I need a long playthrough of Colossal Cave Redesignedwith both the Nintendo Switch and Meta Quest 2 VR versions of the game at PAX West 2022, and can confirm that despite the shift to first-person 3D, the game remains firmly rooted in old-fashioned text adventure design sensibilities.

Exploration and trial-and-error interaction with inventory items are the pillars of the gameplay experience. I actually died immediately only minutes into my first play session because I didn’t equip the lamp when I set foot in the cave.

However, I never felt annoyed or frustrated while playing, even as someone who didn’t grow up with these types of games.
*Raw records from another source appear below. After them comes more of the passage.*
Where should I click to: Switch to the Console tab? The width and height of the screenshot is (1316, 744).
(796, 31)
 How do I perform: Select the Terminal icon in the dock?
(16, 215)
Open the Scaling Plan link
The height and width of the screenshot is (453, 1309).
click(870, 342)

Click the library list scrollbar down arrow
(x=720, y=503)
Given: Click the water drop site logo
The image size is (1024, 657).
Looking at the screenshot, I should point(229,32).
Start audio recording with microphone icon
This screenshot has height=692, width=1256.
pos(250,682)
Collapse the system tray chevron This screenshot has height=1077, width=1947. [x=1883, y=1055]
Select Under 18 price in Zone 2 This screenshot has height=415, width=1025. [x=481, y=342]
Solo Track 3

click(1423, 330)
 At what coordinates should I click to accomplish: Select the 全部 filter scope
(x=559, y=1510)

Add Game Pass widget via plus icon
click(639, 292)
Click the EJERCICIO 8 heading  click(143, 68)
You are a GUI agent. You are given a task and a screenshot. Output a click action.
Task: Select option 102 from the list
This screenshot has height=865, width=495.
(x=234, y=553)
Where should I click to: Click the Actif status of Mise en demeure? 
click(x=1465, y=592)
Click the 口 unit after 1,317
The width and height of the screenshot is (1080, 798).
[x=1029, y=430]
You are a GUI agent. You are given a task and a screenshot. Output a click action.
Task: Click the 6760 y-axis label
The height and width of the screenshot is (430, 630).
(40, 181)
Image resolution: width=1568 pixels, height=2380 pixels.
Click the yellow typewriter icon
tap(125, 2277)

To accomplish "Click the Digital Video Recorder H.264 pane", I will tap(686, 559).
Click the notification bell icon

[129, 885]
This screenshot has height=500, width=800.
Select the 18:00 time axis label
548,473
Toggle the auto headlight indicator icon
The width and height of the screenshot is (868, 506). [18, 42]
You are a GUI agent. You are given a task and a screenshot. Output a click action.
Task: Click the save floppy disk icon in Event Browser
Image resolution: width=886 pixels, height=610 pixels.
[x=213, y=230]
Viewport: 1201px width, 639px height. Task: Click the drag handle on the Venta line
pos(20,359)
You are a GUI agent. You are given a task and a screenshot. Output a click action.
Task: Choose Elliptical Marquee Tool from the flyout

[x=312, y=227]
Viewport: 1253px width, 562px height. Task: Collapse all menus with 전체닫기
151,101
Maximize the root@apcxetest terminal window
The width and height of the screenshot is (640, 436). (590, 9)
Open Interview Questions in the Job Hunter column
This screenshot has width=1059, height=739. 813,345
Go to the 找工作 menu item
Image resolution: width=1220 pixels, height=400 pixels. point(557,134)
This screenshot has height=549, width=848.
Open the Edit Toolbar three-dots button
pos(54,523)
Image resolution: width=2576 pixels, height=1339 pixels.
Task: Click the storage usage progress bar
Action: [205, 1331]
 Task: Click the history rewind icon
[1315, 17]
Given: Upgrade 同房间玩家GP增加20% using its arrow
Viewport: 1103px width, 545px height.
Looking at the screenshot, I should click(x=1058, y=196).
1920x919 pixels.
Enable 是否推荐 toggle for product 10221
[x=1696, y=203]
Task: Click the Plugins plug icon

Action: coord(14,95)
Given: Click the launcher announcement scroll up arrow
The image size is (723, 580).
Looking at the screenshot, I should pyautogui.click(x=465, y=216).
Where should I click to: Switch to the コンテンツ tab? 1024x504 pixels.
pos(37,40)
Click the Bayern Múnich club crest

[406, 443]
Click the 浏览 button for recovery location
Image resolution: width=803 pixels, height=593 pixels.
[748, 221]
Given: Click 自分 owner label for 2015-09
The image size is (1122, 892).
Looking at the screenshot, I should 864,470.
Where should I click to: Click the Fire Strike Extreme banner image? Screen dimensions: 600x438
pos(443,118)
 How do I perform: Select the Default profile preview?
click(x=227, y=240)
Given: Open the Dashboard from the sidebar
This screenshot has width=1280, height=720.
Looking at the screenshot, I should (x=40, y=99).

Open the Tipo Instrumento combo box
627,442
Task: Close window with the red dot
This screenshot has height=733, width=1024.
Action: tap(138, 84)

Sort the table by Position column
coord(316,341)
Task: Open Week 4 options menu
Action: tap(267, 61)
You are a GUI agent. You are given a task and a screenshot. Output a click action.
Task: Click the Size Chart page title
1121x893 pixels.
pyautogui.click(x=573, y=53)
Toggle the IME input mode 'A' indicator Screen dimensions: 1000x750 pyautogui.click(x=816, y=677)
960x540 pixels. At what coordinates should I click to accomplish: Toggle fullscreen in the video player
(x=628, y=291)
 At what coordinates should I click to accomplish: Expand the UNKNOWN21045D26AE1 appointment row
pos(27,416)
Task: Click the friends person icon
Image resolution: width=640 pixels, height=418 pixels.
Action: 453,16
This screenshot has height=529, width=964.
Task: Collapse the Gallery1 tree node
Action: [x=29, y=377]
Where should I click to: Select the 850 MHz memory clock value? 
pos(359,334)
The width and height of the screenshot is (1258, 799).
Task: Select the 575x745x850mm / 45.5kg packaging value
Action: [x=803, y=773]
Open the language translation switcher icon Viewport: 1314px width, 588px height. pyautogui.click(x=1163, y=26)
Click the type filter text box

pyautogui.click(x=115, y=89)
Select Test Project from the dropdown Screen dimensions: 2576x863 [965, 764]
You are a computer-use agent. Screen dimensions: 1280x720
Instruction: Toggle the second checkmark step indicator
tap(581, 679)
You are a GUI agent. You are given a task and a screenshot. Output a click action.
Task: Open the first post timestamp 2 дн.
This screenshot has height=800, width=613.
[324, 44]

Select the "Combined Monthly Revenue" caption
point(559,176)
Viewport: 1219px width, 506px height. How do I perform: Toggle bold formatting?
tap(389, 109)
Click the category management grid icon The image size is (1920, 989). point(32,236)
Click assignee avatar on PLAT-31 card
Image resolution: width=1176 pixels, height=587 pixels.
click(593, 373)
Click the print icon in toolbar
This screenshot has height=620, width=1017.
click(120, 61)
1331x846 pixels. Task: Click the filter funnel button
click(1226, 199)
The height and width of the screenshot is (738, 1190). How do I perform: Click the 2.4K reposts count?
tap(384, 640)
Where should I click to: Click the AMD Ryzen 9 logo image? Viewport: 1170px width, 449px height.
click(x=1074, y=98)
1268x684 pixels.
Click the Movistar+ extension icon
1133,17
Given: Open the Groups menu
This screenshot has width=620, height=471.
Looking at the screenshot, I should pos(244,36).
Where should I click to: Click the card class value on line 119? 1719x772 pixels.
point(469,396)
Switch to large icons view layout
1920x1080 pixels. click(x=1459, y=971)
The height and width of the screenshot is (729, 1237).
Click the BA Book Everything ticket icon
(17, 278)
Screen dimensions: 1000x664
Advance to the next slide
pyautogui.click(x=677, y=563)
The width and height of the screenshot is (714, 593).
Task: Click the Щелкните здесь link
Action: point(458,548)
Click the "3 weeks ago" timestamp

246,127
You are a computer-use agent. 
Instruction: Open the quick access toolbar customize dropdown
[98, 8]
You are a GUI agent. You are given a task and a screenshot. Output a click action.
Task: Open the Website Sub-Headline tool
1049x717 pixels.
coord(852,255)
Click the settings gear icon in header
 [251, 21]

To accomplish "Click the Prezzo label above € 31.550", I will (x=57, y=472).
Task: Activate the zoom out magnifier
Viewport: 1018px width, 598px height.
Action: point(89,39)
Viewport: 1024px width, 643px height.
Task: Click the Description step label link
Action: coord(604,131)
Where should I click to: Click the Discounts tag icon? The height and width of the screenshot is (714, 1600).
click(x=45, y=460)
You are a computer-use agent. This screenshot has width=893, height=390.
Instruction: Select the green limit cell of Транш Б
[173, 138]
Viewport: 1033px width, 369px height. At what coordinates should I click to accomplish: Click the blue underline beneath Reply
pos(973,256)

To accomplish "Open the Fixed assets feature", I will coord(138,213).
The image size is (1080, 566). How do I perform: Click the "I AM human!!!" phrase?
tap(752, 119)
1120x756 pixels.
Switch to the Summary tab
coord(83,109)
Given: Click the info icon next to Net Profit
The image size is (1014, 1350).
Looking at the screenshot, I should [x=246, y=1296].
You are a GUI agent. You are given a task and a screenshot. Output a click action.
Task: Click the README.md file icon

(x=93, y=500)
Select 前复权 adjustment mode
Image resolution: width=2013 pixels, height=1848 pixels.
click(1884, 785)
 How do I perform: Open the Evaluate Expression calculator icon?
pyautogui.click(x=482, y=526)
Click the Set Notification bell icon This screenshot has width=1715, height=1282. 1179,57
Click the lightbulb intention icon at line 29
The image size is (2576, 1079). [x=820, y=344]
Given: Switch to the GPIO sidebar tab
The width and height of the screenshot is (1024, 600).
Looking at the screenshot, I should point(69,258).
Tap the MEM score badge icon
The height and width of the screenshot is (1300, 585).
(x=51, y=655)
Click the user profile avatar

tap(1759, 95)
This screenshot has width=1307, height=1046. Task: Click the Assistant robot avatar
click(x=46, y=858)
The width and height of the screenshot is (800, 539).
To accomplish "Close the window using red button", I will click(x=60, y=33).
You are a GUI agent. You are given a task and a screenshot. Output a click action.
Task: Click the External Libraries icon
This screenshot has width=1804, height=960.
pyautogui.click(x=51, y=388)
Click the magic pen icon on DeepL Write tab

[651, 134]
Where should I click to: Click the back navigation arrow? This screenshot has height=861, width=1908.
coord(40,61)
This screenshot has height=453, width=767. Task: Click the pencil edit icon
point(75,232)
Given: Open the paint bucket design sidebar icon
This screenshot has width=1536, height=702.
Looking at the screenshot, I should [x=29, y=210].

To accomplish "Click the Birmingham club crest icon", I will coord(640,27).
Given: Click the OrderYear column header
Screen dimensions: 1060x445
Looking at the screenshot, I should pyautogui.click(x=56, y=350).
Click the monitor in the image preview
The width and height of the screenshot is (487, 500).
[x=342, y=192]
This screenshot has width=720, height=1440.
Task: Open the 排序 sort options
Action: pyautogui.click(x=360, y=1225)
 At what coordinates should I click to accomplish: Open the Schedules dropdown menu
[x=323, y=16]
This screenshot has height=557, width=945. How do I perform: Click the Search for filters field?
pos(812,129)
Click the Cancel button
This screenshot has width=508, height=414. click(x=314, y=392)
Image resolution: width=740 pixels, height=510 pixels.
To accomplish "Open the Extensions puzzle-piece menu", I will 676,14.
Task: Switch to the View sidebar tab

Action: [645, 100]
There’s just something really charming and wonderful about the whole experience, like seeing the foundations of the video game medium laid out in front of you, to explore and play with at your leisure.

Image: Cygnus Entertainment

The Switch version of the game lets players navigate the environment using a standard control scheme, while the VR version uses a controller-based point-to-point navigation system with full head tracking to look around. Both versions ran great, but the VR release definitely has the edge, in terms of immersive atmosphere.

The game will undoubtedly not be for everyone due to its defiantly old-fashioned sensibilities, but Ken and Roberta Williams are totally fine with that.

“If I’d still been using Sierra, I don’t know if I would have done this or not. This game is being built to preserve history,” says Ken. “We’re not going to get a bigger car. We’re not getting a bigger boat. In the end, sooner or later we might be able to, but we can’t, we’re not trying to build a big company.’

Image: Cygnus Entertainment

“It really is a labor of love. That’s what I’d like to call it,” says Roberta.

“We’ve seen a few bugs along the way, because we’re getting so close to the source, and overall we’ve pretty much left them in there,” adds Ken.

‘We look in the source and if it is there, we do that,’ continues Roberta.

“I think I’m a pretty good person to have done this because I revered the game so much,” added Roberta. “It was important to me that if we’re going to do this, we’re going to do it right and really bring it to today’s players and show them because it’s just something that has to be seen. It’s historic, it’s iconic, it’s classic, and it shouldn’t be forgotten.’

Colossal Cave Redesigned by Roberta Williams is slated for release later this year on Nintendo Switch, Epic Games Store and Meta Quest 2.